[Stored data]
□ □ □
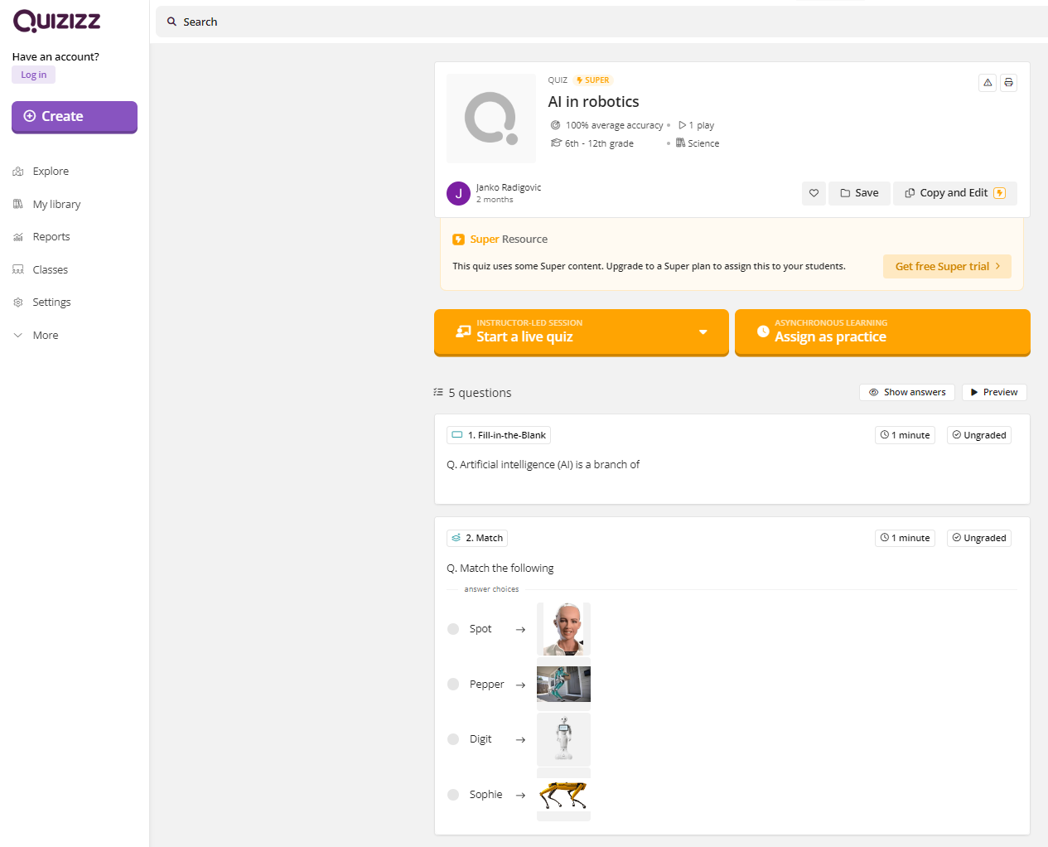This screenshot has width=1048, height=847.
Task: Select the Pepper answer choice radio
Action: click(x=453, y=685)
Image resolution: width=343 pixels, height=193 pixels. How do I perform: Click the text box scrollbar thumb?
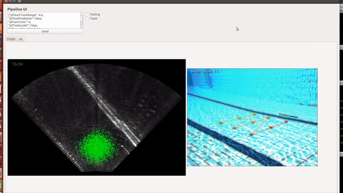point(81,18)
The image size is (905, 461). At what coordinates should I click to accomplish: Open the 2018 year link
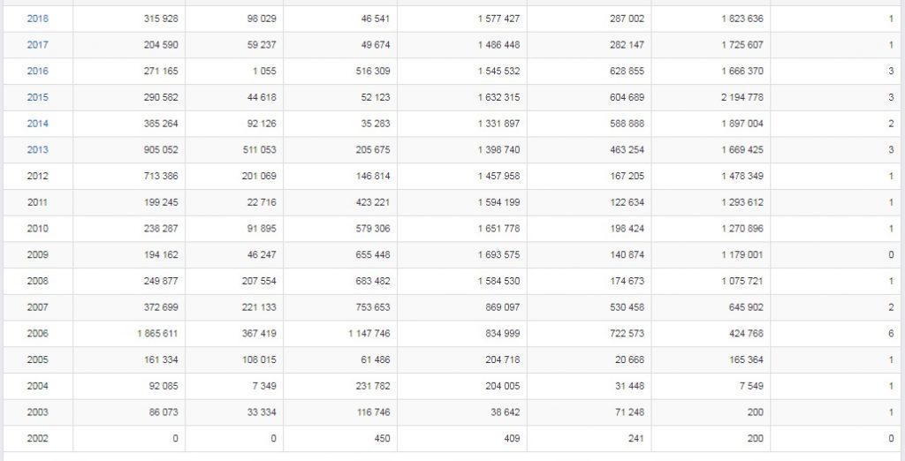coord(37,19)
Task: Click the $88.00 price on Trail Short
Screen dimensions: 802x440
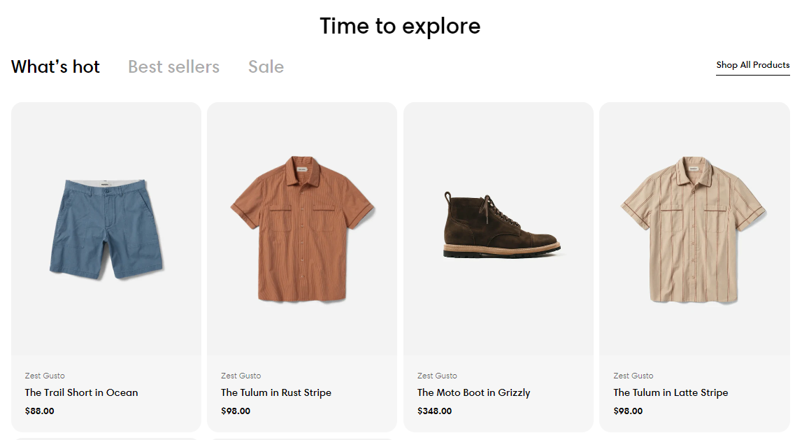Action: (x=39, y=411)
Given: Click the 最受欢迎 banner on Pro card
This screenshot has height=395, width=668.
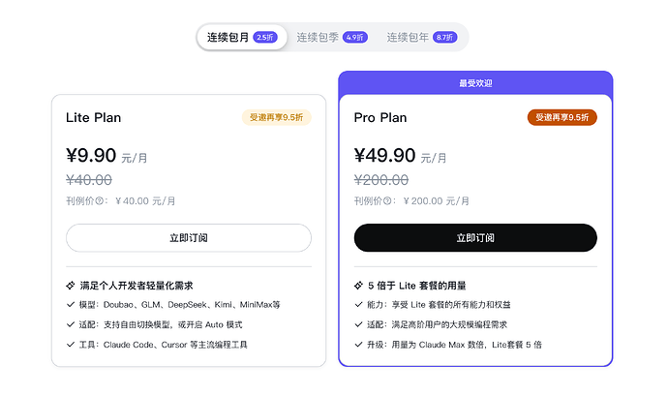Looking at the screenshot, I should click(x=475, y=83).
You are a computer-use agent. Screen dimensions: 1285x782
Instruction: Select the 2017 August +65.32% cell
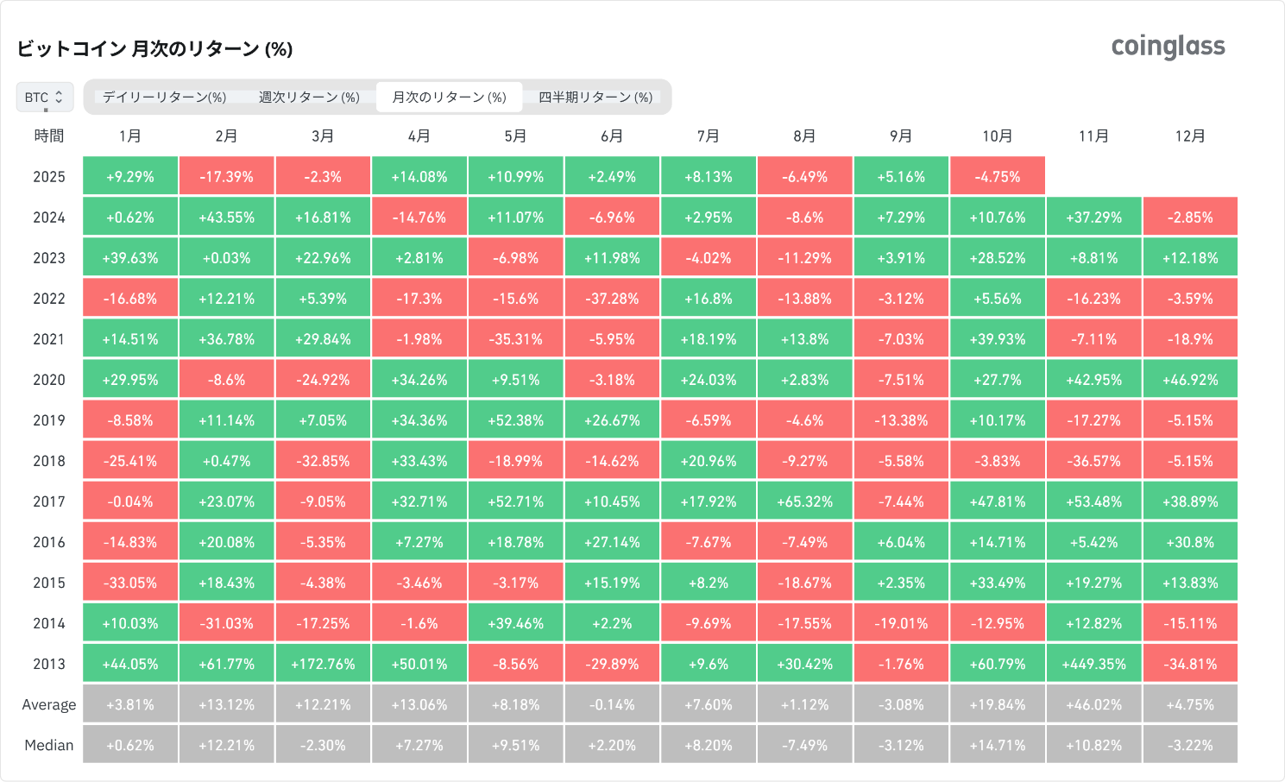tap(804, 501)
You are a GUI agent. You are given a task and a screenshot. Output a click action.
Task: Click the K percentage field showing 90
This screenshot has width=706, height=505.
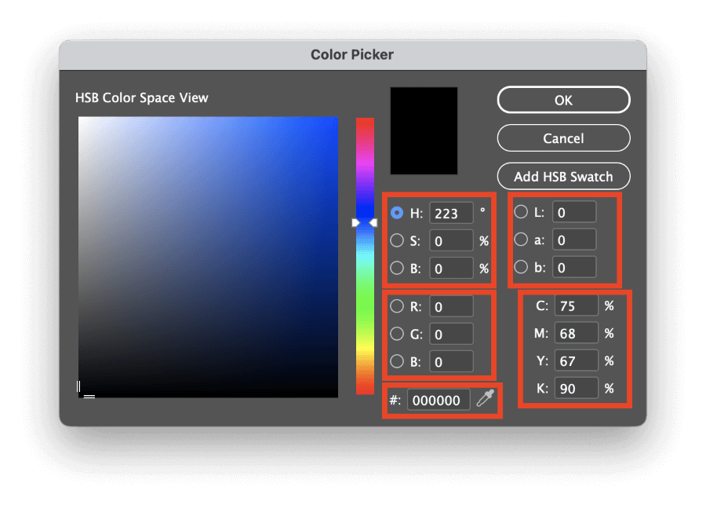577,388
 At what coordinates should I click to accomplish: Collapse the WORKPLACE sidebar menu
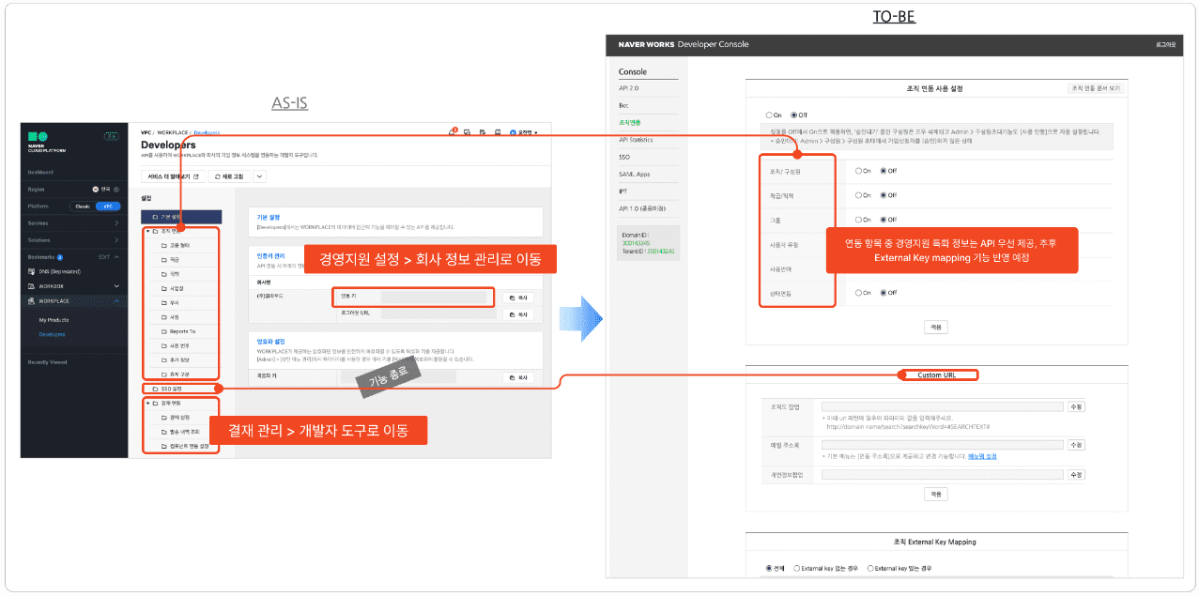[116, 301]
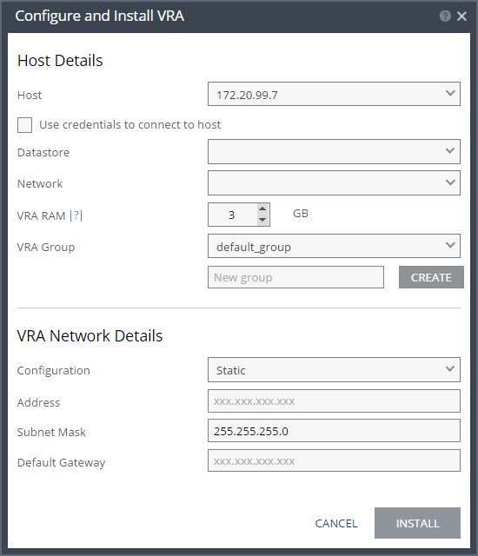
□ □ □
Go through the records above and copy each line where "agent" is found.

### Solution to this task
You are a computer-use agent. Screen dimensions: 1285x782
You are a GUI agent. You are given a task and a screenshot. Output a click action.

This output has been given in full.